GIVEN PROBLEM:
In the data below, copy out the lines from the one containing "circle numbered 3" to the one containing "coord(274,207)", changing "callout" to "label" and leaving everything else as is.

TASK INPUT:
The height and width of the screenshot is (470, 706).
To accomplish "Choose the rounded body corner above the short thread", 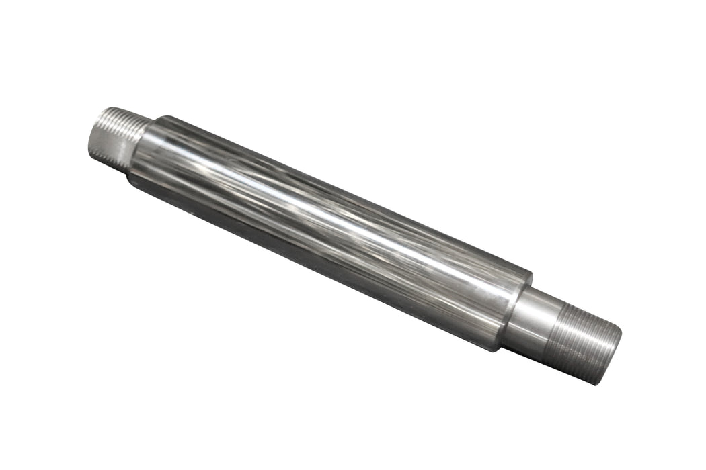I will [158, 120].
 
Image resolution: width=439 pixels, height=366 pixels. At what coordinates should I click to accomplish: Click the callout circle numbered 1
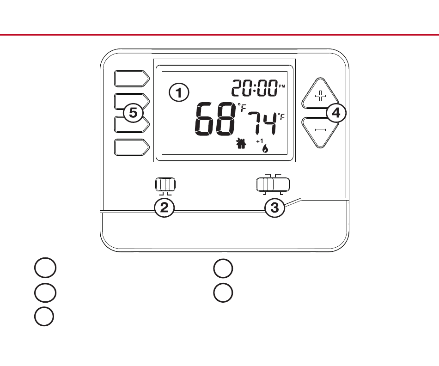coord(179,92)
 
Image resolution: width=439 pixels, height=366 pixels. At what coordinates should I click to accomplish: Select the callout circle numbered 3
coord(274,207)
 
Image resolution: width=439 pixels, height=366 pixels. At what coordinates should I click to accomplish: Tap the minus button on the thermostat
coord(320,130)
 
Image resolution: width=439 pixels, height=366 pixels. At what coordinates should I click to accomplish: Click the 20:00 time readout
coord(254,88)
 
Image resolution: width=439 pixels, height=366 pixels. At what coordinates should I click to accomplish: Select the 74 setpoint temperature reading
coord(262,123)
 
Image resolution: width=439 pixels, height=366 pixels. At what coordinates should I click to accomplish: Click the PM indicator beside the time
coord(282,86)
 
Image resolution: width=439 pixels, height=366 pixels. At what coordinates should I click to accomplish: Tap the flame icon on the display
coord(265,149)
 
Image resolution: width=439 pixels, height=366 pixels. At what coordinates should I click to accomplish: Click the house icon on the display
coord(240,144)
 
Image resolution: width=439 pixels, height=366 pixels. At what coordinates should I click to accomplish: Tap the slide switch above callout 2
coord(165,184)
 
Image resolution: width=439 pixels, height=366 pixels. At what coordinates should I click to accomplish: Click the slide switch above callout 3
coord(272,185)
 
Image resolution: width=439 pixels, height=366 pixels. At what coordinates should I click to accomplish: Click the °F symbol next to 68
coord(242,108)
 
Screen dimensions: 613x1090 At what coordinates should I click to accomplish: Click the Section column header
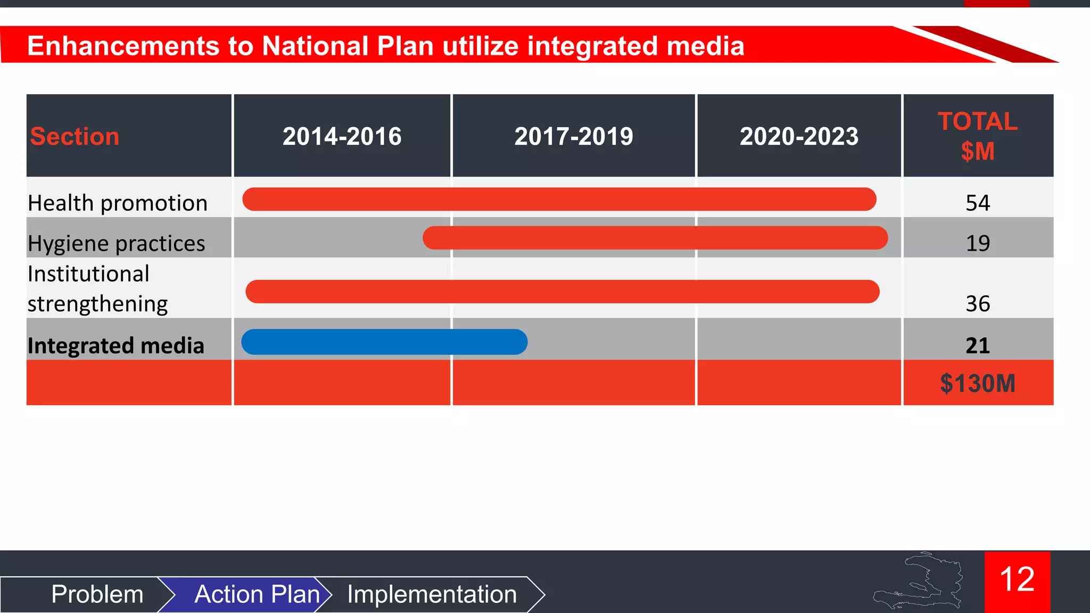(75, 136)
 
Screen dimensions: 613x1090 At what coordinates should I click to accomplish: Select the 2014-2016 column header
(342, 136)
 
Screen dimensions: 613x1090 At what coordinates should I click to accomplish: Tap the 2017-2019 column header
(574, 136)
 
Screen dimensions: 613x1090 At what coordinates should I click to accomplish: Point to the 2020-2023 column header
(799, 136)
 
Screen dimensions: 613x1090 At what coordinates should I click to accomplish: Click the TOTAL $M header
(978, 136)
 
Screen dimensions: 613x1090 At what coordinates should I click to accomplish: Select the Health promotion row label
(118, 203)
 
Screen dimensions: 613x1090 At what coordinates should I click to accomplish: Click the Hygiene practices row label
(117, 243)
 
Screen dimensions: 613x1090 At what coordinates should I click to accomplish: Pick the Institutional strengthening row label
(98, 288)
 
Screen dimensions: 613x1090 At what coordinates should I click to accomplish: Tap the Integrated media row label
(116, 345)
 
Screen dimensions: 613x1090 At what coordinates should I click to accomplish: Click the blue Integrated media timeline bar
(384, 342)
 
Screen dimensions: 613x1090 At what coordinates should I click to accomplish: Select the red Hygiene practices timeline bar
(655, 238)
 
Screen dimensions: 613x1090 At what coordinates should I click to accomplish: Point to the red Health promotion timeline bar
(559, 199)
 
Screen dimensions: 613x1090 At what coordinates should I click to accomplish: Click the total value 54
(978, 203)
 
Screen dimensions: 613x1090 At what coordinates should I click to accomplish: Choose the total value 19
(978, 243)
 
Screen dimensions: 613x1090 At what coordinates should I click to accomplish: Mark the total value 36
(978, 303)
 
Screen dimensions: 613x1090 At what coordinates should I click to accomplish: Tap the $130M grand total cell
(978, 383)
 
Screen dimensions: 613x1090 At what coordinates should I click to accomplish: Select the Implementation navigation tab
(432, 594)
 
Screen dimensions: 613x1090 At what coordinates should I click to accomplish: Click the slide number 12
(1017, 580)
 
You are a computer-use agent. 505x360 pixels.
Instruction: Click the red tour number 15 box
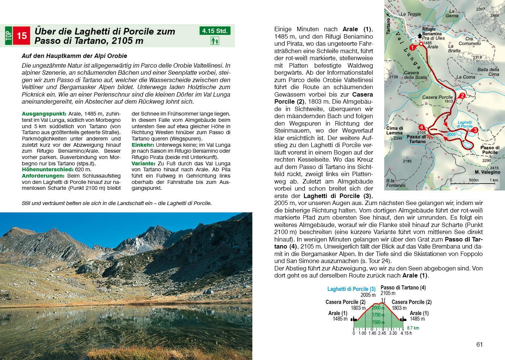tap(22, 36)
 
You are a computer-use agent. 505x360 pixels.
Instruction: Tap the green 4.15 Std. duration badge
tap(215, 31)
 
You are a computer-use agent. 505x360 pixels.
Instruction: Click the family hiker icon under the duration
tap(215, 41)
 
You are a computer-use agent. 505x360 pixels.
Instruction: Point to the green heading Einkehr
tap(143, 145)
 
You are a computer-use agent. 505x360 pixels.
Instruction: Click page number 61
tap(479, 344)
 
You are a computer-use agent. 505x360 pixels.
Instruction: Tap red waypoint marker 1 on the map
tap(412, 48)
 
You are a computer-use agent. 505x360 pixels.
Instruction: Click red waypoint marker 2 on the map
tap(462, 96)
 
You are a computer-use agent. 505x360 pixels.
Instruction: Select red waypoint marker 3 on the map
tap(475, 130)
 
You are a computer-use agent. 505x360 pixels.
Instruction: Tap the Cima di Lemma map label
tap(394, 130)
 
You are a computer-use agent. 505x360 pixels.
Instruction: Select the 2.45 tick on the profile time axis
tap(382, 333)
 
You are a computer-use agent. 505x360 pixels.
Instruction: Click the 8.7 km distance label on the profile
tap(413, 328)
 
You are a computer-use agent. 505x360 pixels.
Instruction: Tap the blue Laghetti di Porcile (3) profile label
tap(351, 289)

EXPECTED OUTPUT:
Image resolution: width=439 pixels, height=366 pixels. At what coordinates should I click to accomplish: Select the label circle numbered 3
coord(274,207)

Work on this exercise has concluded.